YOUR INSTRUCTIONS: Your reply should contain the whole listing below, repeated exactly, and no images.
──────────
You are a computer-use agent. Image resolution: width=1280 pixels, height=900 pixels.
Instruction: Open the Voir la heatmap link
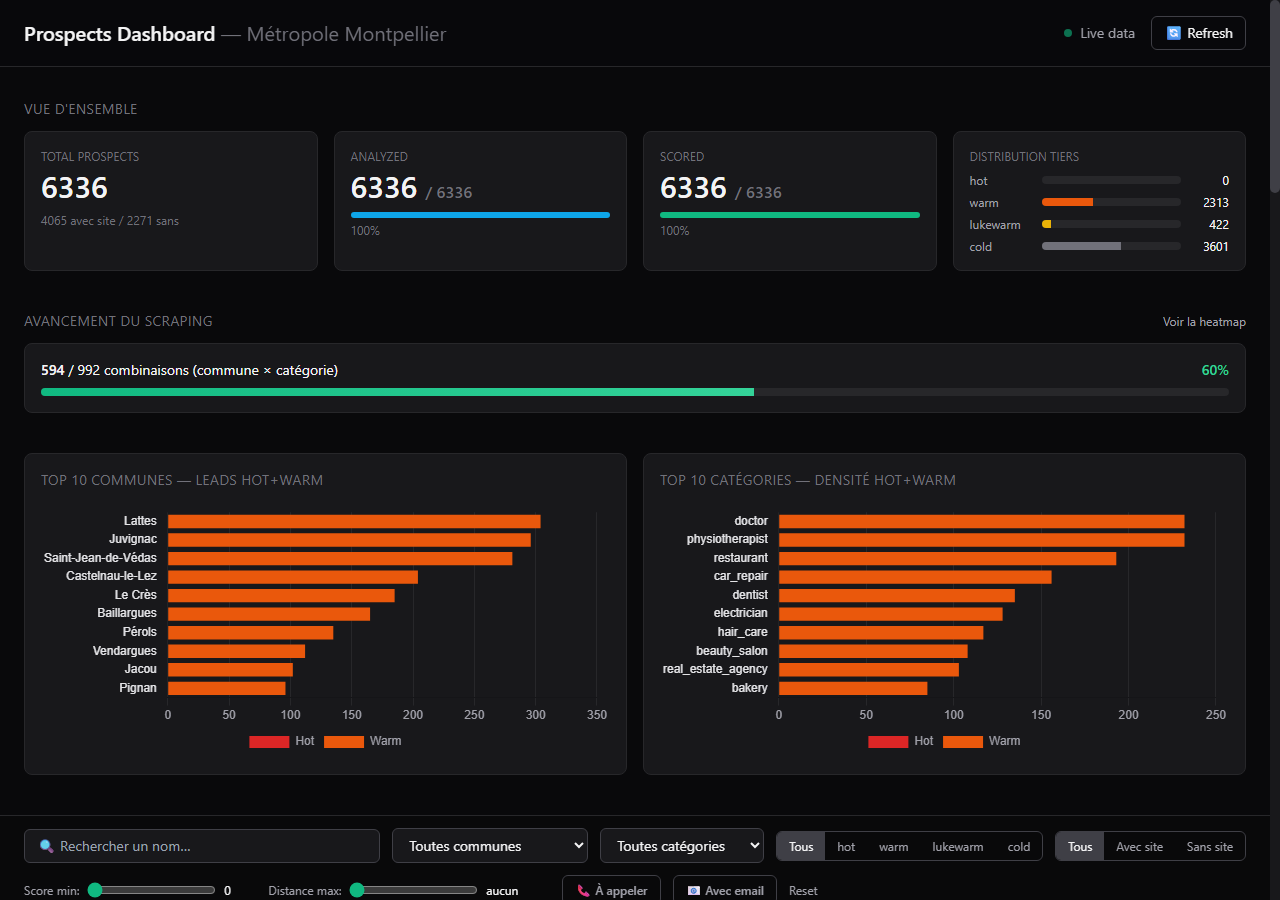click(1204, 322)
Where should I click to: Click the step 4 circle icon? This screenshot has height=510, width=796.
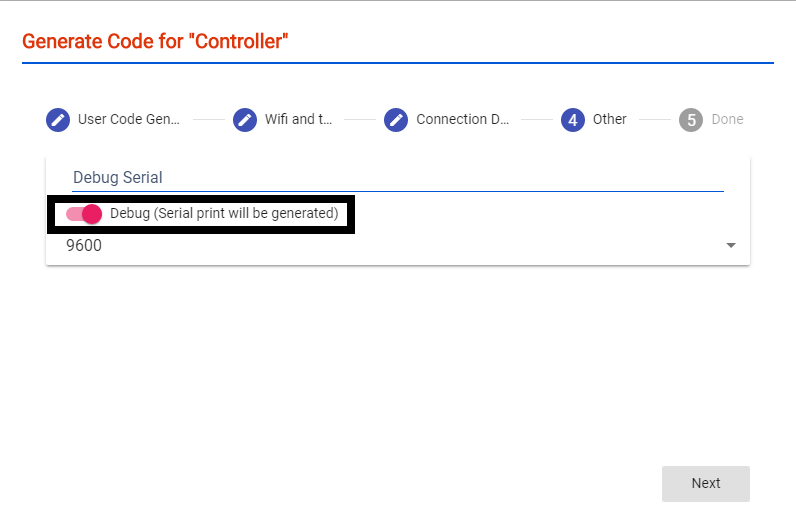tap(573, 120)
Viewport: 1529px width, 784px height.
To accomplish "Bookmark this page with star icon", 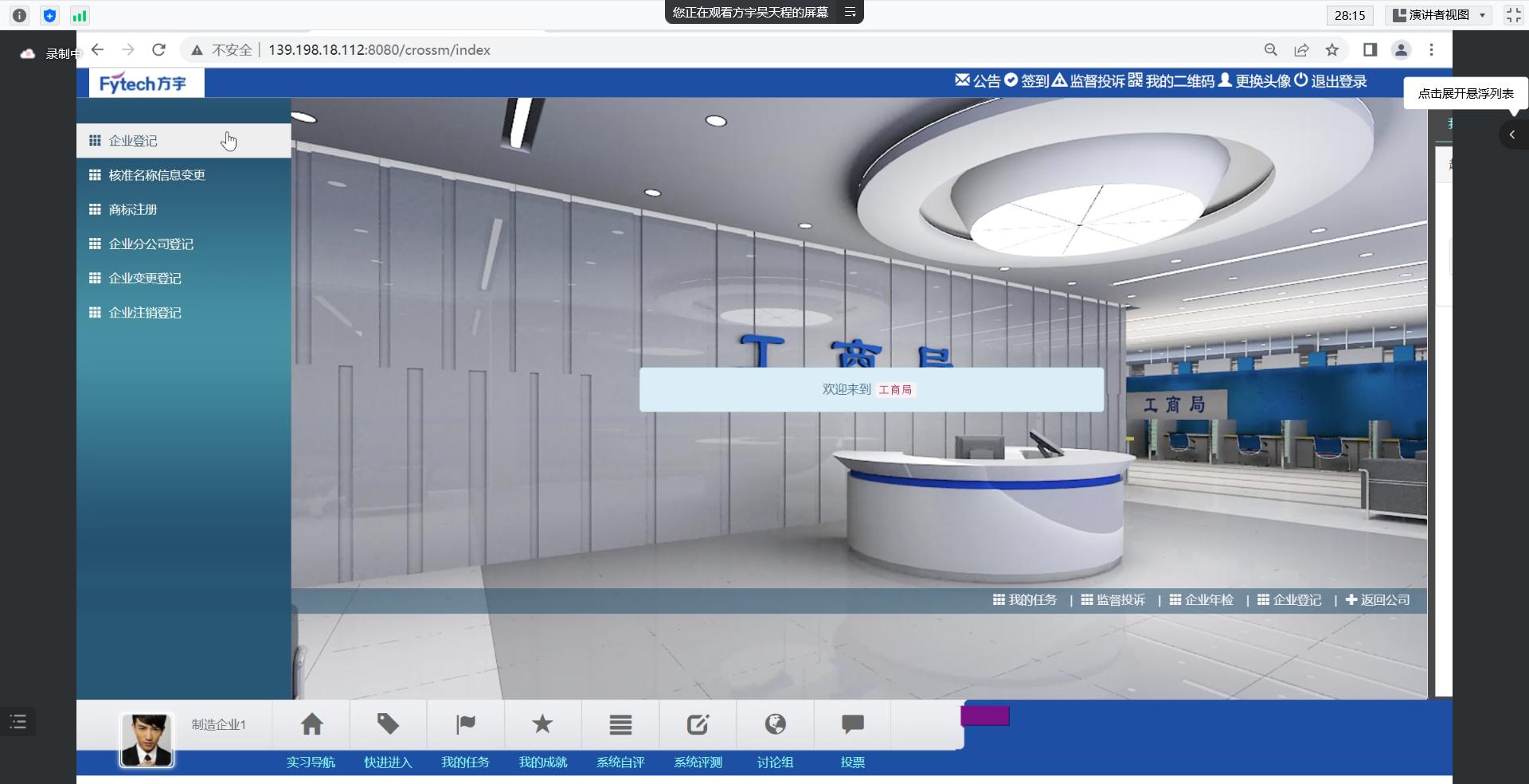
──────────
ANSWER BOX:
You are a computer-use agent. Image resolution: width=1280 pixels, height=900 pixels.
Instruction: Open the Voir la heatmap link
click(1204, 322)
Where should I click to: Click the step 4 circle icon? This screenshot has height=510, width=796.
tap(573, 120)
Viewport: 1529px width, 784px height.
To accomplish "Bookmark this page with star icon", 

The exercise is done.